Esca
mai 26, 2011Auteur : Diri-chan
Base : L’aigle de la 9ième légion (film, 2011)
Commentaire : Ce n’est pas très sérieux de ma part mais en voyant ce film, je n’ai eut qu’une nevie, écrire une fanfiction dessus. Faute de temps, j’ai pensé en lire une, et malheureusement, FFnet n’en a pas en français … Enfin, n’en avait pas :p
Donc “Esca” est un one-shot “assez-court” qui pourrait devenir une fanfiction à chapitre si j’ai le temps, l’envie, l’inspiration … Je l’ai écrit comme un one-shot, comme une vue d’une scène vaguement modifié. J’espère que cela vous plaira
Esca
Il se tient droit dans l’arène. Un esclave face à un gladiateur… Une parodie de combat. Les spectateurs ne sont pas venus trancher comme ils feront semblant de le faire à la fin en réclamant sa mort, ils sont venus voir un massacre, des viscères répandues au sol et des cris d’agonie. Du sang bien sur, mélangé à la poussière. Ils sont venus rire de son malheur et ils veulent du spectacle !

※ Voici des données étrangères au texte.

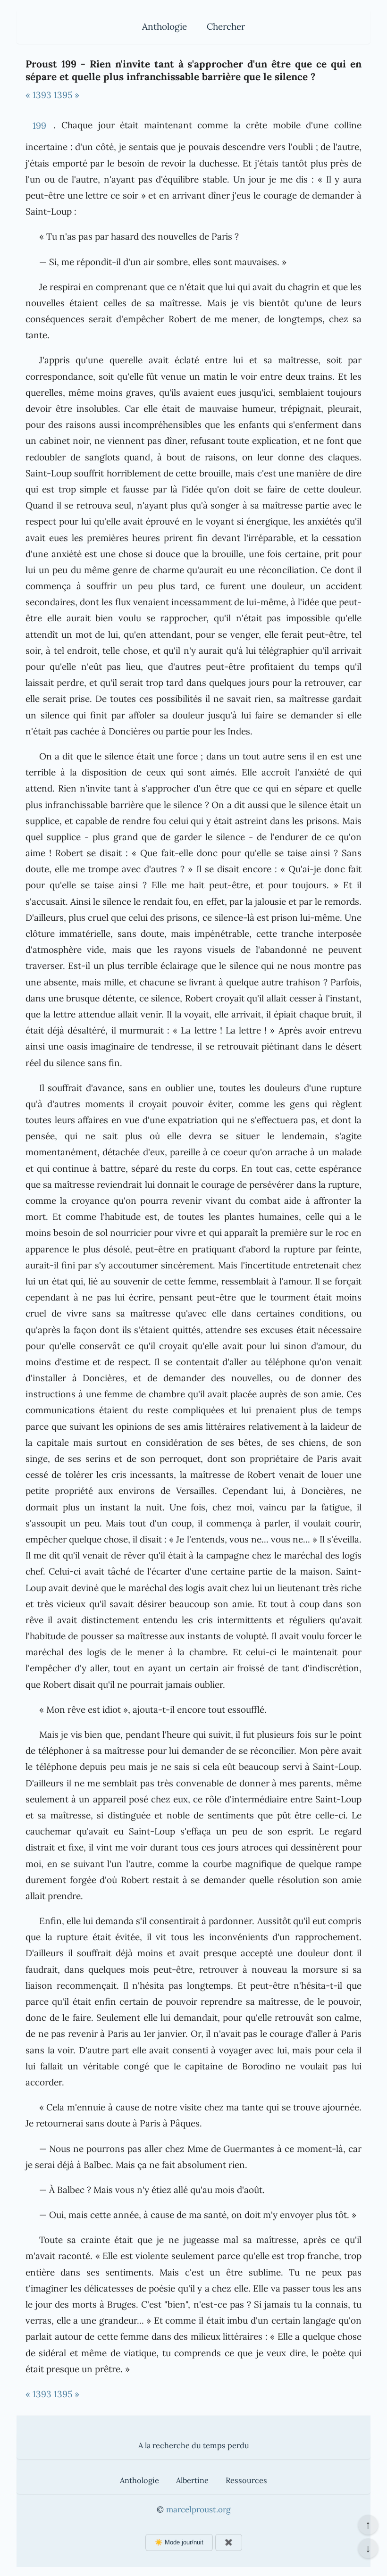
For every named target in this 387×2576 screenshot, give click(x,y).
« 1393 (38, 94)
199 (39, 125)
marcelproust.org (198, 2509)
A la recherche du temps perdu (193, 2445)
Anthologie (164, 26)
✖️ (229, 2542)
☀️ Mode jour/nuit (179, 2542)
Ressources (246, 2480)
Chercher (226, 26)
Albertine (192, 2480)
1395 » (66, 94)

Il n’est pas un mendiant, pas non plus un romain endetté… Il est fils de chef, prisonnier de guerre, il n’a pas de raison de tuer le gladiateur, pas de raison d’amuser le bon peuple. Il ne possède plus qu’une seule chose, sa fierté. Ses mains s’ouvrent et les armes tombent dans la poussière dans un tintement. La foule se tait un instant avant de protester plus vivement. Ça n’arrêtera pas le combat, il durera juste moins longtemps. Le premier coup l’envoi au sol, ses pieds glissent dans la boue mais il se redresse, il ne s’agenouillera pas pour mourir. Le gladiateur doit offrir du spectacle, il ne le blesse pas de sa lame mais de ses poings, cherchant à le faire réagir.
Derrière, les femmes mettent leurs mains sur bouche dans une grimace dégouté a moins qu’elles ne cachent leurs sourires ? Qu’importe.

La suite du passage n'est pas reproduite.